- Entries for finding words and elements -
>>

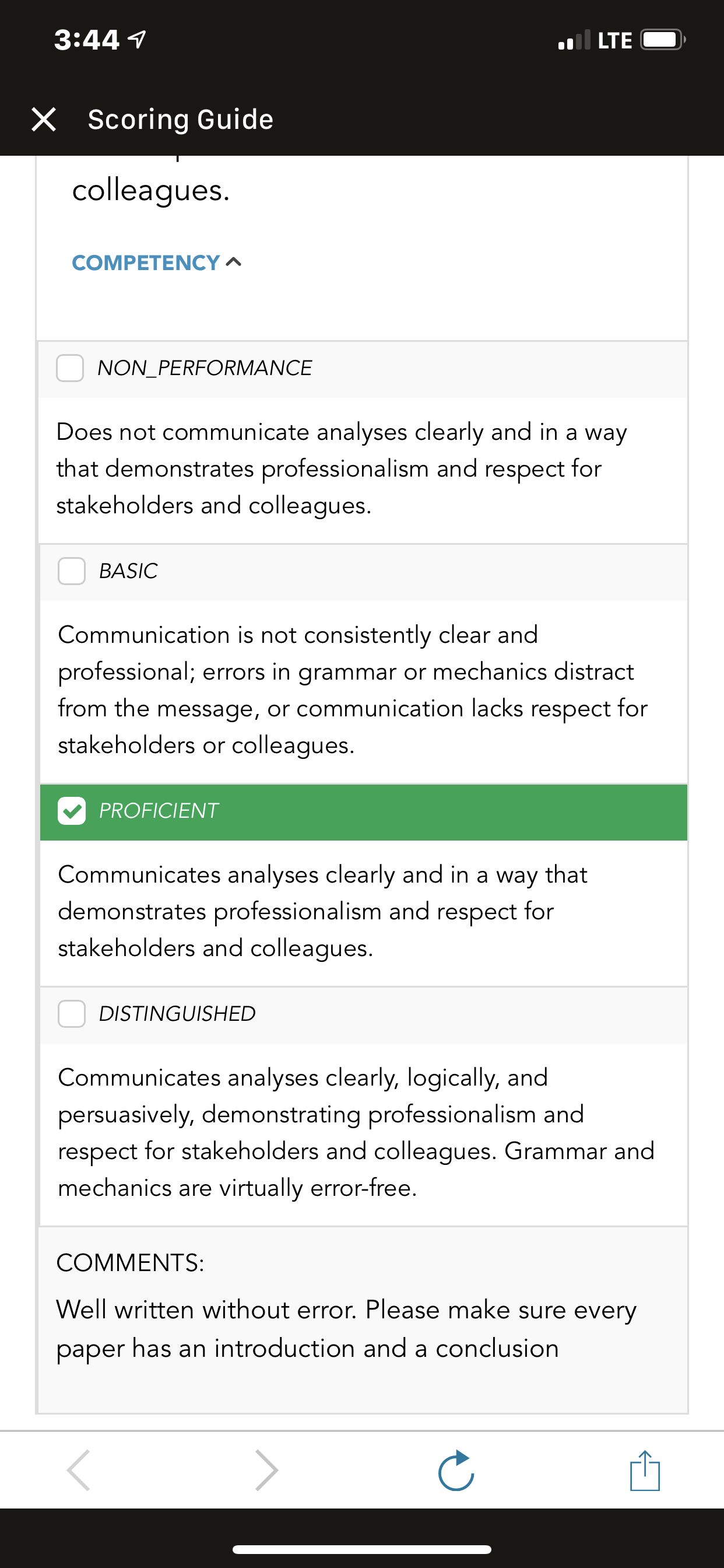Open the share sheet icon
724x1568 pixels.
coord(645,1470)
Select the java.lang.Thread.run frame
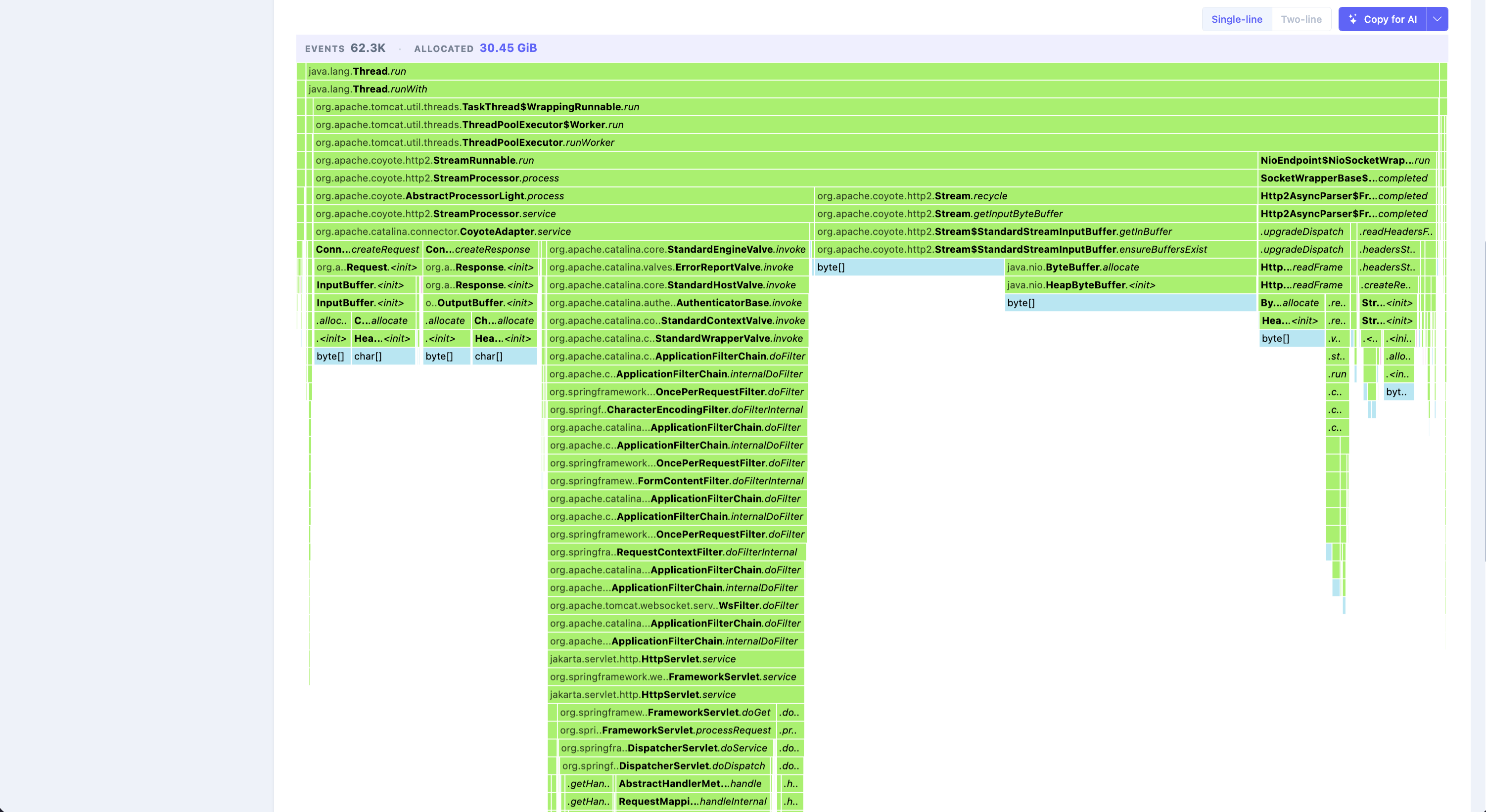The height and width of the screenshot is (812, 1486). tap(872, 71)

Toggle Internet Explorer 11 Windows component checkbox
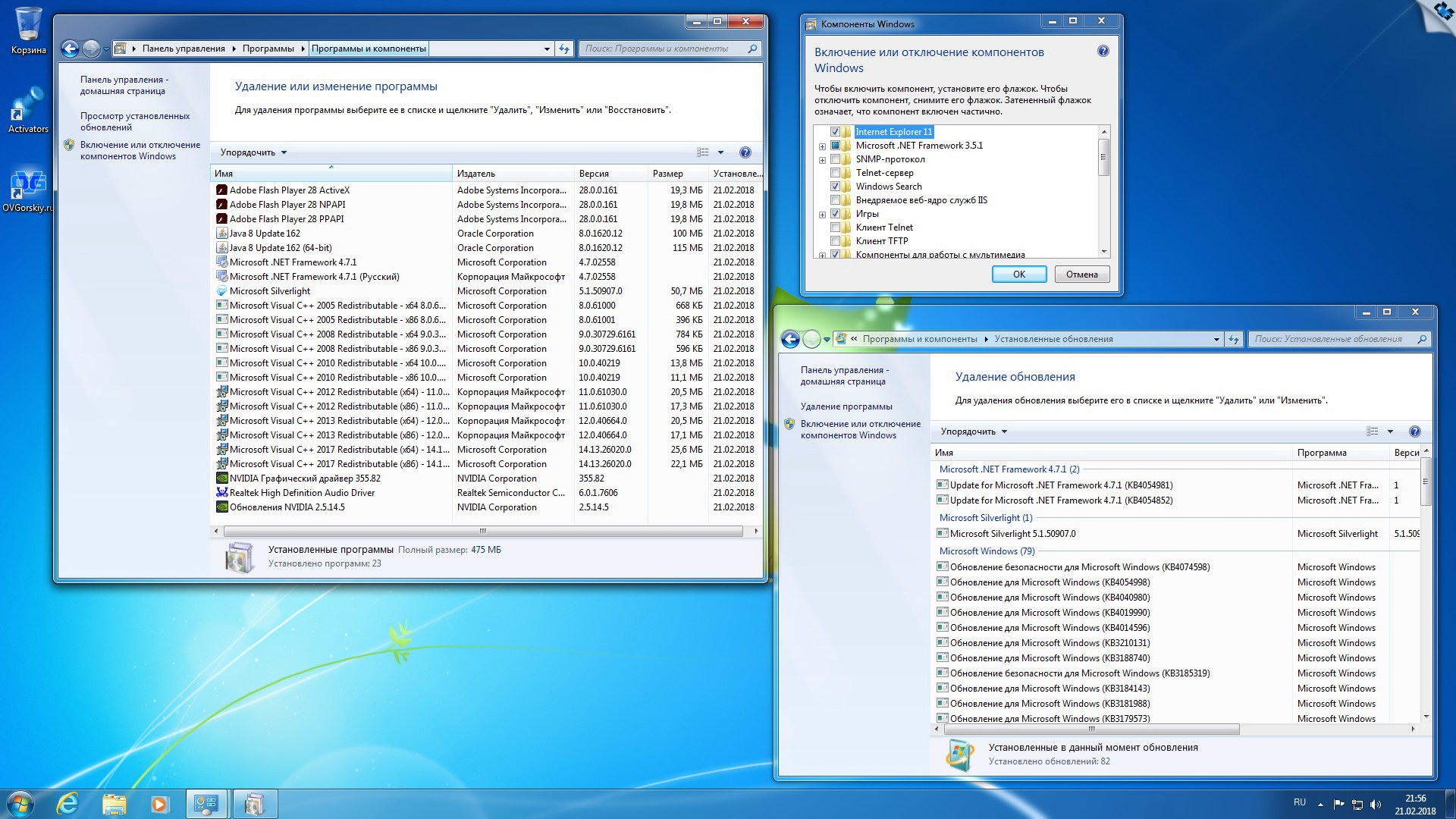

<<

- Task requirements -
Rewrite the lines above with "Windows component" changed to "Windows feature" and nothing else altered, leaving out the pictures.

- Written solution -
Open the share sheet icon
724x1568 pixels.
coord(645,1470)
Select the java.lang.Thread.run frame
The height and width of the screenshot is (812, 1486). tap(872, 71)

Toggle Internet Explorer 11 Windows feature checkbox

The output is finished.